Josefa Martell, known according to Spanish daily El Pais as ‘la tia Pepa’, or ‘Aunty Pepa’, never married, and her parents and four siblings died before she did.
As she lost her relatives, she accumulated assets, with her family’s inheritances all passing to her: farmland, urban plots, and shares in the Banco de Valencia, among other items.
When the resident of Castellón province died, she was worth a hefty €4.7 million thanks to 32 holdings: 27 in the countryside, and five the city of Castellón de la Plana.
The legal battle over Martell’s estate broke out after two people passed notice to the Valencia regional government that it was likely to be the legal beneficiary in the absence of a will or surviving relatives.

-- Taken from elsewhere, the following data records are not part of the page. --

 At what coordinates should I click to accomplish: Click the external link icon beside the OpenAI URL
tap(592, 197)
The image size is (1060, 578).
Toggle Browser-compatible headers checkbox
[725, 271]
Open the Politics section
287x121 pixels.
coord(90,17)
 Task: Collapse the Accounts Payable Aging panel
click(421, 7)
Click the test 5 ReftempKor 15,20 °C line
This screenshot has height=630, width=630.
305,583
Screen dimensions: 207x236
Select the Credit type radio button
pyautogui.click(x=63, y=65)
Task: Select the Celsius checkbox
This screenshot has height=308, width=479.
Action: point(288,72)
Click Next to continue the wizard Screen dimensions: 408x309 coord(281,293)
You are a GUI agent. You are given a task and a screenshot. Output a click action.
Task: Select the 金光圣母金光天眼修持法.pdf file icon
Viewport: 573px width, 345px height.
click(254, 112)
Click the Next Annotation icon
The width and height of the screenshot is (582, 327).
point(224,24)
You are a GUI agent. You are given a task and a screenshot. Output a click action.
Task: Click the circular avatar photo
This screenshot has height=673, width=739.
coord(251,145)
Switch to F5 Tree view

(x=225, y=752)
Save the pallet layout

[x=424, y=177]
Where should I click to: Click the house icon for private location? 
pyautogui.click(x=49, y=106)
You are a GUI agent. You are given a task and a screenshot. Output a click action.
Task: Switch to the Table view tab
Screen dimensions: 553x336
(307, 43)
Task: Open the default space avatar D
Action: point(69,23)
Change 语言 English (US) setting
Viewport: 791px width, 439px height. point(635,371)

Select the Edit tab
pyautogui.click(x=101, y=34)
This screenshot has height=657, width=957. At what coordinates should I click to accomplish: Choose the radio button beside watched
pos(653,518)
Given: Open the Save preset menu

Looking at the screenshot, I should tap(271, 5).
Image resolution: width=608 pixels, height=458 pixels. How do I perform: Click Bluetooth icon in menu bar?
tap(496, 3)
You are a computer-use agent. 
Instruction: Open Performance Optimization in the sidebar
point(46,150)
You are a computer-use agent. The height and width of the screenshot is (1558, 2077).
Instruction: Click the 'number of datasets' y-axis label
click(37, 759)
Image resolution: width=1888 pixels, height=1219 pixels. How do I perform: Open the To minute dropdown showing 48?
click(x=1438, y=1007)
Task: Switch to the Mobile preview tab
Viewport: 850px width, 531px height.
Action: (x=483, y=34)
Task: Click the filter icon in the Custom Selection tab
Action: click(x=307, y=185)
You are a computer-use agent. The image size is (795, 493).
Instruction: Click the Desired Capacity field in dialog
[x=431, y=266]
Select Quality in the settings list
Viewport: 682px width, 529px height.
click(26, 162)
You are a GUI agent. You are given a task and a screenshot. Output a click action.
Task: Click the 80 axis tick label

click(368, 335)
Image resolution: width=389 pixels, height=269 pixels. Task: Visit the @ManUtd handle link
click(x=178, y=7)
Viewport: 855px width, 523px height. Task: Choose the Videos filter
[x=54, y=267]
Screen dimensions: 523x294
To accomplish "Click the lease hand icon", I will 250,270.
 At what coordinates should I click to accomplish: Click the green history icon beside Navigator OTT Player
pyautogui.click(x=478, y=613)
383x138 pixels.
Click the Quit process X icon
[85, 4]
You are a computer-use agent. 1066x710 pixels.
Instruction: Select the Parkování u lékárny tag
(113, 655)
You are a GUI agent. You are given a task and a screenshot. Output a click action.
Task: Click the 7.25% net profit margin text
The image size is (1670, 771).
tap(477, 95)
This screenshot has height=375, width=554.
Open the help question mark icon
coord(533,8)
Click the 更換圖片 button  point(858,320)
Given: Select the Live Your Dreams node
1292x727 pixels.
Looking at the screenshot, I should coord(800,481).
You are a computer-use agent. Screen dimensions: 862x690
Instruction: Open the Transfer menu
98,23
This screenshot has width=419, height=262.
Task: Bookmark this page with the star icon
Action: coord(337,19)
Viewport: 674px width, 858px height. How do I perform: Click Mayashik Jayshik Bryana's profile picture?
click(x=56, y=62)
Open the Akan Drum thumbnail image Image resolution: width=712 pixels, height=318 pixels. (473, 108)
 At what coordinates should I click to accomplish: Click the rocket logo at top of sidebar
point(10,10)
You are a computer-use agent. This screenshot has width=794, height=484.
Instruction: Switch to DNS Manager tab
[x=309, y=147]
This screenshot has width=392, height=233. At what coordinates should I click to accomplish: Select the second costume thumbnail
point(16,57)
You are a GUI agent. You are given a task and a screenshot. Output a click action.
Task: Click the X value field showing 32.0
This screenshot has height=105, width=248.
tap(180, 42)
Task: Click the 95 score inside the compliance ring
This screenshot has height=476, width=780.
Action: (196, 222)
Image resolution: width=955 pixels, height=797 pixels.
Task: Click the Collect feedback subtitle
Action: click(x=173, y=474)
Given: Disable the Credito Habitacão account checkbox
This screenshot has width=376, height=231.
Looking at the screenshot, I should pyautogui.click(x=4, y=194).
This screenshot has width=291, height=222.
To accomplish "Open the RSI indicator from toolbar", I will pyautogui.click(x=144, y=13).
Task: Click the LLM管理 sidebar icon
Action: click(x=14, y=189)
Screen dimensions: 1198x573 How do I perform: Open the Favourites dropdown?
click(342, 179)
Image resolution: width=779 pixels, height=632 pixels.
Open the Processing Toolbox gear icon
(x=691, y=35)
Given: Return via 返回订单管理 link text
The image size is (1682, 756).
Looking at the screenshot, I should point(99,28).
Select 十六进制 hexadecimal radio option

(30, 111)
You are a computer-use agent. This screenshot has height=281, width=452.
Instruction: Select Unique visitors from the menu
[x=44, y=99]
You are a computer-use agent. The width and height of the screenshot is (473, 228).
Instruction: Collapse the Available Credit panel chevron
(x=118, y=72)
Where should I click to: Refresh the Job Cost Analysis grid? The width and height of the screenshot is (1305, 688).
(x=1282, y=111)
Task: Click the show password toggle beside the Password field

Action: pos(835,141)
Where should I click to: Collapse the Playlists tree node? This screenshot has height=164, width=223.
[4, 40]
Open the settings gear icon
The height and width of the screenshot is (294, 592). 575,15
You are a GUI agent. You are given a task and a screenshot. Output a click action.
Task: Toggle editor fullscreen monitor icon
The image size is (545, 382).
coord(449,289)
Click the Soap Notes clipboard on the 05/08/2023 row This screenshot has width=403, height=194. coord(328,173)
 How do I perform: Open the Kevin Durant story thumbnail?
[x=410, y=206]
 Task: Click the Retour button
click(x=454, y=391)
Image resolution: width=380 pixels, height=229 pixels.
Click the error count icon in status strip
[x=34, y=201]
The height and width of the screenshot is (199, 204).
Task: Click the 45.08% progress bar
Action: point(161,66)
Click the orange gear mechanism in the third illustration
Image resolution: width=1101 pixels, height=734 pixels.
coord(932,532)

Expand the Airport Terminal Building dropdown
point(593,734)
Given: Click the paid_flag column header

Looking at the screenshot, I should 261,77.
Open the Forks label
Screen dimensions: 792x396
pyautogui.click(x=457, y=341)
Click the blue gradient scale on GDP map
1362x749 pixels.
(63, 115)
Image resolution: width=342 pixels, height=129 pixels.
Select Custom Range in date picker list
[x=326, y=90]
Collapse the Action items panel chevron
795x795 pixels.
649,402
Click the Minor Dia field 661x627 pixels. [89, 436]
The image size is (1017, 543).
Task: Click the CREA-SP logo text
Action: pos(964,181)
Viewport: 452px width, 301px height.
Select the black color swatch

This was not, however, a disinterested act: anyone who advises the Spanish authorities of such a situation can expect to receive 10% of the total value of the inheritance.
In 1991, according to El Pais, the Valencian regional government declared itself to be the only beneficiary of Martell – the largest inheritance that a regional government had ever received at that point.
But that was when the problems started. The local council in the Valencia city of Castellón filed an appeal against the destination of the assets, on the basis that the pertinent law was not Valencia’s probate legislation but rather the Civil Code, which specified that ‘two-thirds of the value’ should go to social causes.
The legal battle between the two administrations went all the way to the Supreme Court, which ruled in the early 2000s that the inheritance had to be shared out, with two-thirds of the total going to the city.
Rather than complying with the sentence, the Valencia regional government instead decided to trade the most-valuable plots in exchange for others or for future construction work in Valencia between the years 2003 and 2008. It was legally unable to sell them.
But now, 34 years later, an audit has established that these ‘incomprehensible’ decisions of the past, in the words of the city’s tax councillor Arcadi España, have left a total of around €1 million payable to Castellón.
Two-thirds of that, more than €600,000, has since been paid out to 11 organisations, including NGO Cáritas and the Down Syndrome Association, benefitting the good causes in the city where ‘tia Pepa’ once lived.